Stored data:
━━━

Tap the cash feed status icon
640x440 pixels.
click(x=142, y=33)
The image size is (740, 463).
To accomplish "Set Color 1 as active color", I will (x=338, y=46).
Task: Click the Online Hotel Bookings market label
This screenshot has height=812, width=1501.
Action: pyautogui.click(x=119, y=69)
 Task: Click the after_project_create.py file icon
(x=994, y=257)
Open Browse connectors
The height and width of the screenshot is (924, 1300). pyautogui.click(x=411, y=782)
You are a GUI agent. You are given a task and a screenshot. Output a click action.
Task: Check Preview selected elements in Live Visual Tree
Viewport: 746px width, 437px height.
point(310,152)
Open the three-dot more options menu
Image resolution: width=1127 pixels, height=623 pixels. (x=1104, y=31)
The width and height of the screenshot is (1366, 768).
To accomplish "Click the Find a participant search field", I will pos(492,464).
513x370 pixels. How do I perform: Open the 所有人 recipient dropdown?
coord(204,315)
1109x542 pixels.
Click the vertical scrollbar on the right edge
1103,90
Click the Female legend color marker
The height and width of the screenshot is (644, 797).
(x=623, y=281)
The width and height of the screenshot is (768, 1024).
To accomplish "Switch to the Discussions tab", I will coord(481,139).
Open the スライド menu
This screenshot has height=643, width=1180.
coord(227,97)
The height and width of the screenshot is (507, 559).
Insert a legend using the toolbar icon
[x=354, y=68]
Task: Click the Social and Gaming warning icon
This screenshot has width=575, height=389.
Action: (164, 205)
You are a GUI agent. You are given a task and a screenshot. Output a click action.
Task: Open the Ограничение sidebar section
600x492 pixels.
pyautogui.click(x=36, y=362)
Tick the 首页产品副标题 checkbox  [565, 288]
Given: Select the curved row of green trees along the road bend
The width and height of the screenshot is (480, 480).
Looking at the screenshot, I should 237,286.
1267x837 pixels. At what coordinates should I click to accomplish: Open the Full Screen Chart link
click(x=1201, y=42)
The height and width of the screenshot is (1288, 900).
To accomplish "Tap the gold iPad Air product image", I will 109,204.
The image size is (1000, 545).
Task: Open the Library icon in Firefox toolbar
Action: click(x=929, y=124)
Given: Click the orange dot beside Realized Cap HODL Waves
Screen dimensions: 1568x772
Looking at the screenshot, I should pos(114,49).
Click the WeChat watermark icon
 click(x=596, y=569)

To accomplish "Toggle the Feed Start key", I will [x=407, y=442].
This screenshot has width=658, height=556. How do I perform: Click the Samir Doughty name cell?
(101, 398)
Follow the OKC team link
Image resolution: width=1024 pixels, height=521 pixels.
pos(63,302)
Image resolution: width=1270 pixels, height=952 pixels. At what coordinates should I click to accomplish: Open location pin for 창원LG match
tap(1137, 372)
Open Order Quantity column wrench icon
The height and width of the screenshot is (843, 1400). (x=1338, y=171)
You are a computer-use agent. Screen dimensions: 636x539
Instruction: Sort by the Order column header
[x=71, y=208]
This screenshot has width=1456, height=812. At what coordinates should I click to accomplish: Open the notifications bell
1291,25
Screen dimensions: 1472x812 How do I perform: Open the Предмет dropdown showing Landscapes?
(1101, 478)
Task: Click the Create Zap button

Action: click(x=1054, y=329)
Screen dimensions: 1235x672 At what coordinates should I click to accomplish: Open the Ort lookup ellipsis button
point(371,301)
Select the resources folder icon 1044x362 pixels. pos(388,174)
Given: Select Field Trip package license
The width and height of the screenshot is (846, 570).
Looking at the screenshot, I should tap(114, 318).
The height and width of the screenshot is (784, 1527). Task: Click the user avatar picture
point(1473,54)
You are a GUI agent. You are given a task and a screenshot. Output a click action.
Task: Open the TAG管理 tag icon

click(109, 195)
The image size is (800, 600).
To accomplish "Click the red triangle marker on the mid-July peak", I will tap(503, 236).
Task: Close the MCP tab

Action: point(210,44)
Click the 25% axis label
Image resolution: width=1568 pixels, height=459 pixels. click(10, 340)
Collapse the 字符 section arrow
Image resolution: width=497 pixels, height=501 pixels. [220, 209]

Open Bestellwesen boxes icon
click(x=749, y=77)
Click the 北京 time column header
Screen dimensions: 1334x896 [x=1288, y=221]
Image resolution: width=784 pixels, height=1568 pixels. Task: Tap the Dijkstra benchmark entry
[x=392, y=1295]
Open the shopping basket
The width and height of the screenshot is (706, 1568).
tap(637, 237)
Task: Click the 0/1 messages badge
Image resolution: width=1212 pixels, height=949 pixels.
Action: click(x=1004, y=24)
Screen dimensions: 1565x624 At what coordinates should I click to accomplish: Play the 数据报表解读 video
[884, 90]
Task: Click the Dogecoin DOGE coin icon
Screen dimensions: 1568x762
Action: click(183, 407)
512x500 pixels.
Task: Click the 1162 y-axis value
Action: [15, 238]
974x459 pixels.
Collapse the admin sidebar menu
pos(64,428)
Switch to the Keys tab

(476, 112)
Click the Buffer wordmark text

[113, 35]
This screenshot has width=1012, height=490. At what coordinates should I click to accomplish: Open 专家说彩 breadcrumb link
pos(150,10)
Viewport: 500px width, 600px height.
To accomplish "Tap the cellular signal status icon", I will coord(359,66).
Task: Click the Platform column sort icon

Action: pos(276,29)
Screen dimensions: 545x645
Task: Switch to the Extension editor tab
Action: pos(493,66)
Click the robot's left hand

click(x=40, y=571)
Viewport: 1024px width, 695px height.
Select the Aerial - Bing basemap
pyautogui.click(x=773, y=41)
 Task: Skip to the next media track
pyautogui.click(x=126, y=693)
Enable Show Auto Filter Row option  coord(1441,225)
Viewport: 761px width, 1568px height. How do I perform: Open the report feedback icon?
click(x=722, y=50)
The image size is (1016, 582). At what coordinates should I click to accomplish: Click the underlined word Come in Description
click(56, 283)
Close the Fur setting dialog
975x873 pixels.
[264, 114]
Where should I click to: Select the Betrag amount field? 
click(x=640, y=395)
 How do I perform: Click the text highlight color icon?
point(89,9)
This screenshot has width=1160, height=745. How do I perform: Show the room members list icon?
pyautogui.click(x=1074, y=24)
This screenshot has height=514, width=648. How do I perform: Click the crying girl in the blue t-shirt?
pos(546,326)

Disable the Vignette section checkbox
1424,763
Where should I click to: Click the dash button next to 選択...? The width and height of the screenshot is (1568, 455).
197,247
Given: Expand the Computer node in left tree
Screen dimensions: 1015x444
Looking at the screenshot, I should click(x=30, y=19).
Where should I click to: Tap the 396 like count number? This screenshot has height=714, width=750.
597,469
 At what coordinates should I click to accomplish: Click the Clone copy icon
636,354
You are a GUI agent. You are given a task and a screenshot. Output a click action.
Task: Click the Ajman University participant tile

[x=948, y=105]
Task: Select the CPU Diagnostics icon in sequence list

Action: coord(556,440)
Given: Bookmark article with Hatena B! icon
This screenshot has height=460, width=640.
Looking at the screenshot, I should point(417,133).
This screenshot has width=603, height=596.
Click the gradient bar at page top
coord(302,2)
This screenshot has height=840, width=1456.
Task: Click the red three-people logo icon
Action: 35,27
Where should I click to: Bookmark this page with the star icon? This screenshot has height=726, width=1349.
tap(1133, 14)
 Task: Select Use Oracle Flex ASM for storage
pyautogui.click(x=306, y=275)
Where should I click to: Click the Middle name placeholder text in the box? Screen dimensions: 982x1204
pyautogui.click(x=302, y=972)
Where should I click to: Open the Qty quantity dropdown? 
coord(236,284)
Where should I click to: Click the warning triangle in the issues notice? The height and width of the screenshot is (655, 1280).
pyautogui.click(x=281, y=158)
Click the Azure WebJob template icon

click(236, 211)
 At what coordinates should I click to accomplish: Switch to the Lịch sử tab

━━━

- [Work order] Look above for the line holding "Open the shopping basket" and the line holding "Task: Click the Dogecoin DOGE coin icon", then output exactly those two lines and every line between them, nothing more.

- [Result of this task]
Open the shopping basket
The width and height of the screenshot is (706, 1568).
tap(637, 237)
Task: Click the 0/1 messages badge
Image resolution: width=1212 pixels, height=949 pixels.
Action: click(x=1004, y=24)
Screen dimensions: 1565x624 At what coordinates should I click to accomplish: Play the 数据报表解读 video
[884, 90]
Task: Click the Dogecoin DOGE coin icon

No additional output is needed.